EXERCISE: Update the rows below by changing each "GUI agent" to "screen assistant", and keep everything else the same.

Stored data
((
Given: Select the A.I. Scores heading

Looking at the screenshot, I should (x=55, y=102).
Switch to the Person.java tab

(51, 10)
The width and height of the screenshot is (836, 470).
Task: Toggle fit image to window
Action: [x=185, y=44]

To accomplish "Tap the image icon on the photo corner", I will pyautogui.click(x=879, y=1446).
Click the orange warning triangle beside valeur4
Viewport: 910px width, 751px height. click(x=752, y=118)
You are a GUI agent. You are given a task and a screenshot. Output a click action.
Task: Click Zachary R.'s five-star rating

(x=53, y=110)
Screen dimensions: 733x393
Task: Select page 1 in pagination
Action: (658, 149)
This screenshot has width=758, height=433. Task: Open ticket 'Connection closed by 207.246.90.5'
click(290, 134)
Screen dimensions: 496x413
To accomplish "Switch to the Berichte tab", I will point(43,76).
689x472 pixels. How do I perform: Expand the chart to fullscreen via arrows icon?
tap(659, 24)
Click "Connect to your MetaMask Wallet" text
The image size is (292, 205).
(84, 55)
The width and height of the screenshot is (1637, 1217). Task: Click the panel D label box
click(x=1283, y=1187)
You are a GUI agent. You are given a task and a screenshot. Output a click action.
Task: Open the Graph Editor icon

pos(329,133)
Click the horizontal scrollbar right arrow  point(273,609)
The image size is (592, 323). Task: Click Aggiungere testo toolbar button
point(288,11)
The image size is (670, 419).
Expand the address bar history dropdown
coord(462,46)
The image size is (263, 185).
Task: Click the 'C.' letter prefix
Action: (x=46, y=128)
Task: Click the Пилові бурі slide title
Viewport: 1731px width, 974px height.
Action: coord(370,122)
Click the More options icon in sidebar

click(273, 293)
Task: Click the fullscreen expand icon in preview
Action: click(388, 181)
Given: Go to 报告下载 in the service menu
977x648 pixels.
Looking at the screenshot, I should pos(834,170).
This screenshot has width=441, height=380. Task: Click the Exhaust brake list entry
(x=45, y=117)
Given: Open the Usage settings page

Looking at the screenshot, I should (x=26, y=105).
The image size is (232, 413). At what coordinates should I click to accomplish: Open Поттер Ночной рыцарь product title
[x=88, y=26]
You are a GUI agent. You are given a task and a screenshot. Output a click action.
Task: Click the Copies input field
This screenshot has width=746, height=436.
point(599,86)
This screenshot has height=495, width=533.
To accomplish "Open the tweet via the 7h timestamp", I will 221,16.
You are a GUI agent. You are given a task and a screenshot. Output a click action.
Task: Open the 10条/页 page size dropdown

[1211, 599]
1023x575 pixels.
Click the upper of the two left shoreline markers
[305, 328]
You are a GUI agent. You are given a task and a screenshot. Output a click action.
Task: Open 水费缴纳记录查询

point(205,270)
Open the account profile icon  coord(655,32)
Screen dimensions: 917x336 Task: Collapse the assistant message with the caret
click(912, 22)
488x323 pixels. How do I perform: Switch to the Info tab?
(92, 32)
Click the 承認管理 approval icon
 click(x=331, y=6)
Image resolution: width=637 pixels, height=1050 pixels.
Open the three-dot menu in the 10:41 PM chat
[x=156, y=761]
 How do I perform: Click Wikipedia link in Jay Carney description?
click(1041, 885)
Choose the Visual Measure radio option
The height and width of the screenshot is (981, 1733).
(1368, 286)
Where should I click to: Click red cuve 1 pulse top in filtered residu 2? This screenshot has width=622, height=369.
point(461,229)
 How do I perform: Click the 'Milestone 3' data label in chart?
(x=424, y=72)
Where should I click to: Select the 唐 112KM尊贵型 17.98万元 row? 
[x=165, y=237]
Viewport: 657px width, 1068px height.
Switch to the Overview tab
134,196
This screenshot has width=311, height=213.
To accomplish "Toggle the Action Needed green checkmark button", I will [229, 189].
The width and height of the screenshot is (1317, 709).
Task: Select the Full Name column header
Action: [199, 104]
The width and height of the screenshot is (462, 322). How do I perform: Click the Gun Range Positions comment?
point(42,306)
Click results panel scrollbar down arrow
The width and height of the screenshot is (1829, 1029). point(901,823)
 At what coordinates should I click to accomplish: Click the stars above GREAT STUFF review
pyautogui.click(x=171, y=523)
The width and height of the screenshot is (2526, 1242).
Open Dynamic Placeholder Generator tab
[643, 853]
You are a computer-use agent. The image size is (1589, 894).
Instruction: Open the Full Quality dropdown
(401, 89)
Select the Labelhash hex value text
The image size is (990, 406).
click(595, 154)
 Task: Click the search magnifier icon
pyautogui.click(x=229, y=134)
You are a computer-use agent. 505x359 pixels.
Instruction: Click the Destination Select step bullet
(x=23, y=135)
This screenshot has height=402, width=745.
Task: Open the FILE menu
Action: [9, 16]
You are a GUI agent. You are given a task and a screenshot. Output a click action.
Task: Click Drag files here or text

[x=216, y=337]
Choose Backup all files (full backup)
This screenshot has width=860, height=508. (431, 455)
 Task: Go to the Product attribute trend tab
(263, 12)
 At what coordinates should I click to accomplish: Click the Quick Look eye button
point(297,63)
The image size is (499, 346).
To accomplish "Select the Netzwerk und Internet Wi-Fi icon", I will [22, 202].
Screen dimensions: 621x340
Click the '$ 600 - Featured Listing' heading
))
TASK OUTPUT:
Given: Select the A.I. Scores heading

Looking at the screenshot, I should (x=55, y=102).
Switch to the Person.java tab

(51, 10)
The width and height of the screenshot is (836, 470).
Task: Toggle fit image to window
Action: [x=185, y=44]

To accomplish "Tap the image icon on the photo corner", I will pyautogui.click(x=879, y=1446).
Click the orange warning triangle beside valeur4
Viewport: 910px width, 751px height. click(x=752, y=118)
You are a screen assistant. You are given a task and a screenshot. Output a click action.
Task: Click Zachary R.'s five-star rating

(x=53, y=110)
Screen dimensions: 733x393
Task: Select page 1 in pagination
Action: (658, 149)
This screenshot has width=758, height=433. Task: Open ticket 'Connection closed by 207.246.90.5'
click(290, 134)
Screen dimensions: 496x413
To accomplish "Switch to the Berichte tab", I will point(43,76).
689x472 pixels. How do I perform: Expand the chart to fullscreen via arrows icon?
tap(659, 24)
Click "Connect to your MetaMask Wallet" text
The image size is (292, 205).
(84, 55)
The width and height of the screenshot is (1637, 1217). Task: Click the panel D label box
click(x=1283, y=1187)
You are a screen assistant. You are given a task and a screenshot. Output a click action.
Task: Open the Graph Editor icon

pos(329,133)
Click the horizontal scrollbar right arrow  point(273,609)
The image size is (592, 323). Task: Click Aggiungere testo toolbar button
point(288,11)
The image size is (670, 419).
Expand the address bar history dropdown
coord(462,46)
The image size is (263, 185).
Task: Click the 'C.' letter prefix
Action: (x=46, y=128)
Task: Click the Пилові бурі slide title
Viewport: 1731px width, 974px height.
Action: coord(370,122)
Click the More options icon in sidebar

click(273, 293)
Task: Click the fullscreen expand icon in preview
Action: click(388, 181)
Given: Go to 报告下载 in the service menu
977x648 pixels.
Looking at the screenshot, I should pos(834,170).
This screenshot has width=441, height=380. Task: Click the Exhaust brake list entry
(x=45, y=117)
Given: Open the Usage settings page

Looking at the screenshot, I should (x=26, y=105).
The image size is (232, 413). At what coordinates should I click to accomplish: Open Поттер Ночной рыцарь product title
[x=88, y=26]
You are a screen assistant. You are given a task and a screenshot. Output a click action.
Task: Click the Copies input field
This screenshot has width=746, height=436.
point(599,86)
This screenshot has height=495, width=533.
To accomplish "Open the tweet via the 7h timestamp", I will 221,16.
You are a screen assistant. You are given a task and a screenshot. Output a click action.
Task: Open the 10条/页 page size dropdown

[1211, 599]
1023x575 pixels.
Click the upper of the two left shoreline markers
[305, 328]
You are a screen assistant. You are given a task and a screenshot. Output a click action.
Task: Open 水费缴纳记录查询

point(205,270)
Open the account profile icon  coord(655,32)
Screen dimensions: 917x336 Task: Collapse the assistant message with the caret
click(912, 22)
488x323 pixels. How do I perform: Switch to the Info tab?
(92, 32)
Click the 承認管理 approval icon
 click(x=331, y=6)
Image resolution: width=637 pixels, height=1050 pixels.
Open the three-dot menu in the 10:41 PM chat
[x=156, y=761]
 How do I perform: Click Wikipedia link in Jay Carney description?
click(1041, 885)
Choose the Visual Measure radio option
The height and width of the screenshot is (981, 1733).
(1368, 286)
Where should I click to: Click red cuve 1 pulse top in filtered residu 2? This screenshot has width=622, height=369.
point(461,229)
 How do I perform: Click the 'Milestone 3' data label in chart?
(x=424, y=72)
Where should I click to: Select the 唐 112KM尊贵型 17.98万元 row? 
[x=165, y=237]
Viewport: 657px width, 1068px height.
Switch to the Overview tab
134,196
This screenshot has width=311, height=213.
To accomplish "Toggle the Action Needed green checkmark button", I will [229, 189].
The width and height of the screenshot is (1317, 709).
Task: Select the Full Name column header
Action: [199, 104]
The width and height of the screenshot is (462, 322). How do I perform: Click the Gun Range Positions comment?
point(42,306)
Click results panel scrollbar down arrow
The width and height of the screenshot is (1829, 1029). point(901,823)
 At what coordinates should I click to accomplish: Click the stars above GREAT STUFF review
pyautogui.click(x=171, y=523)
The width and height of the screenshot is (2526, 1242).
Open Dynamic Placeholder Generator tab
[643, 853]
You are a computer-use agent. The image size is (1589, 894).
Instruction: Open the Full Quality dropdown
(401, 89)
Select the Labelhash hex value text
The image size is (990, 406).
click(595, 154)
 Task: Click the search magnifier icon
pyautogui.click(x=229, y=134)
You are a computer-use agent. 505x359 pixels.
Instruction: Click the Destination Select step bullet
(x=23, y=135)
This screenshot has height=402, width=745.
Task: Open the FILE menu
Action: [9, 16]
You are a screen assistant. You are given a task and a screenshot. Output a click action.
Task: Click Drag files here or text

[x=216, y=337]
Choose Backup all files (full backup)
This screenshot has width=860, height=508. (431, 455)
 Task: Go to the Product attribute trend tab
(263, 12)
 At what coordinates should I click to accomplish: Click the Quick Look eye button
point(297,63)
The image size is (499, 346).
To accomplish "Select the Netzwerk und Internet Wi-Fi icon", I will [22, 202].
Screen dimensions: 621x340
Click the '$ 600 - Featured Listing' heading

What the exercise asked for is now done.